== Material provided ==

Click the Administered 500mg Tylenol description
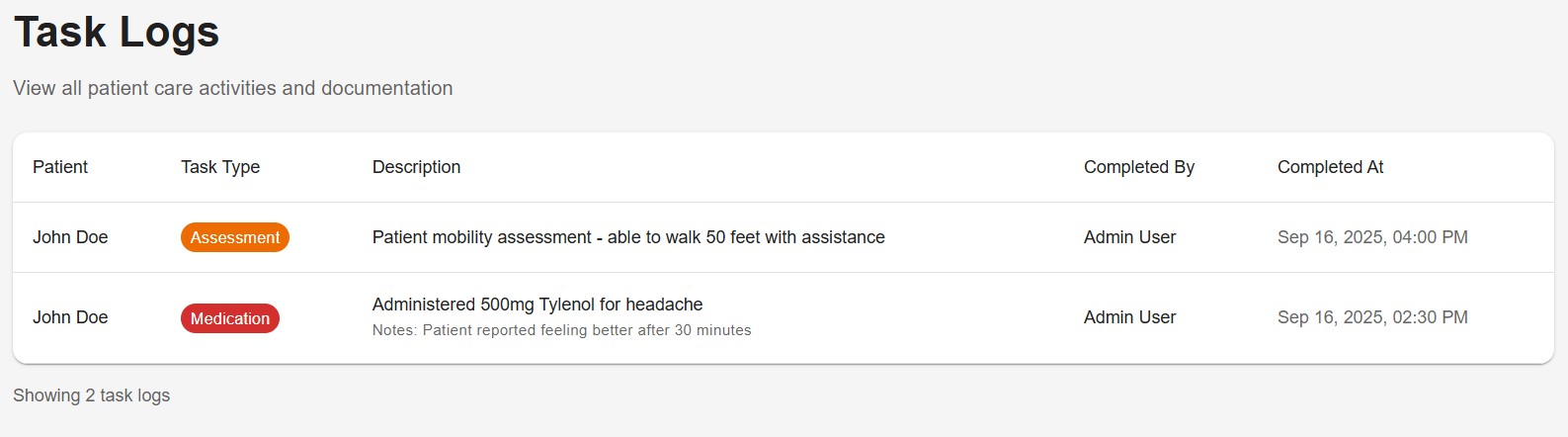1568x437 pixels. click(537, 305)
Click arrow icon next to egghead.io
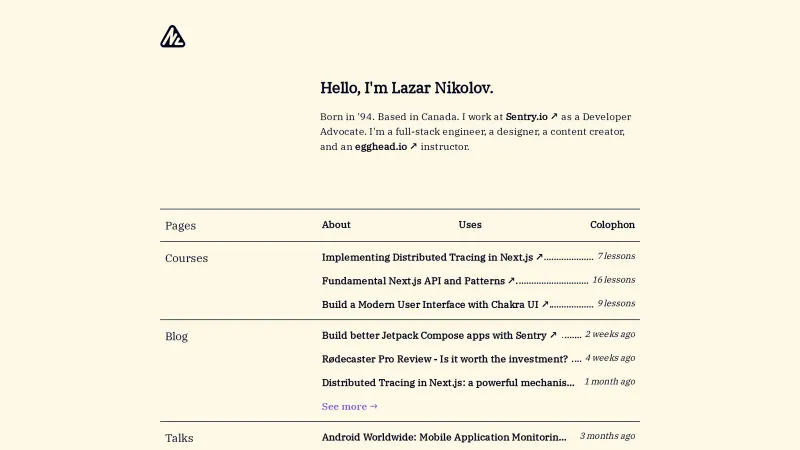Viewport: 800px width, 450px height. click(413, 147)
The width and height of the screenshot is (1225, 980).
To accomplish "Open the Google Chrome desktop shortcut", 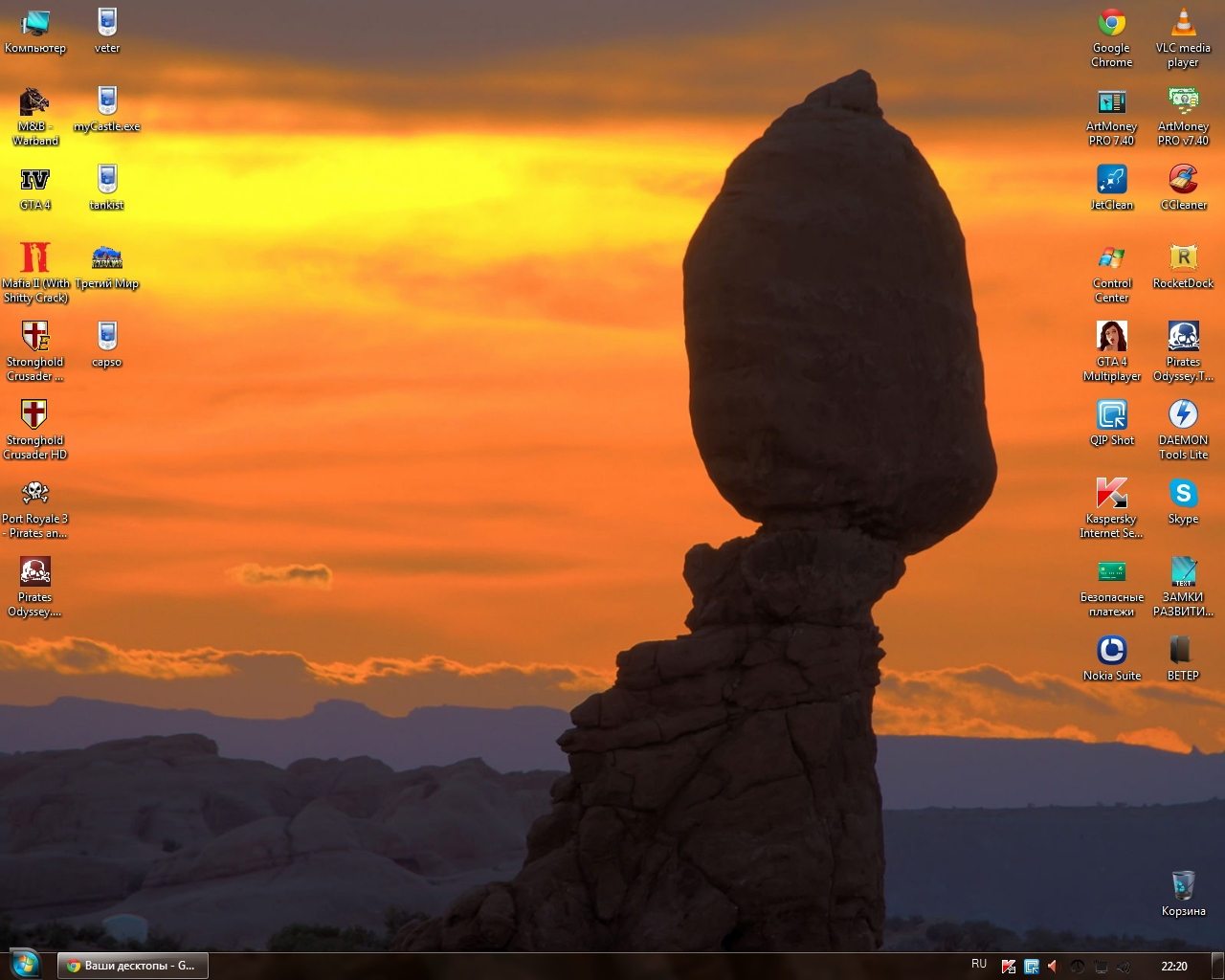I will pyautogui.click(x=1111, y=23).
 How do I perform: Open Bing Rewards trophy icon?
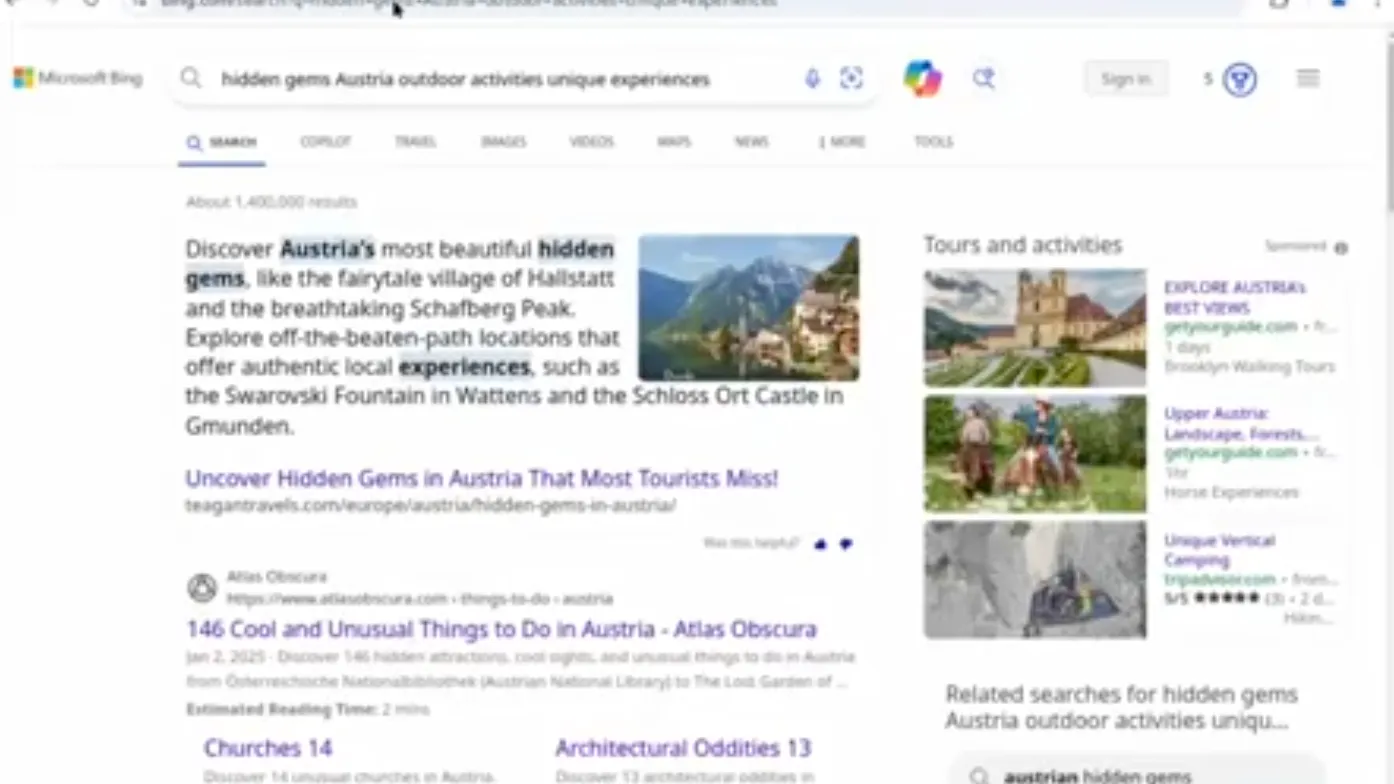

===

Reproduce the records above from their first line to the line bearing "The width and", both ends included, leaving every picture out.

Click the Administered 500mg Tylenol description
1568x437 pixels. click(537, 305)
Click arrow icon next to egghead.io
Viewport: 800px width, 450px height. click(413, 147)
The width and height of the screenshot is (1225, 980).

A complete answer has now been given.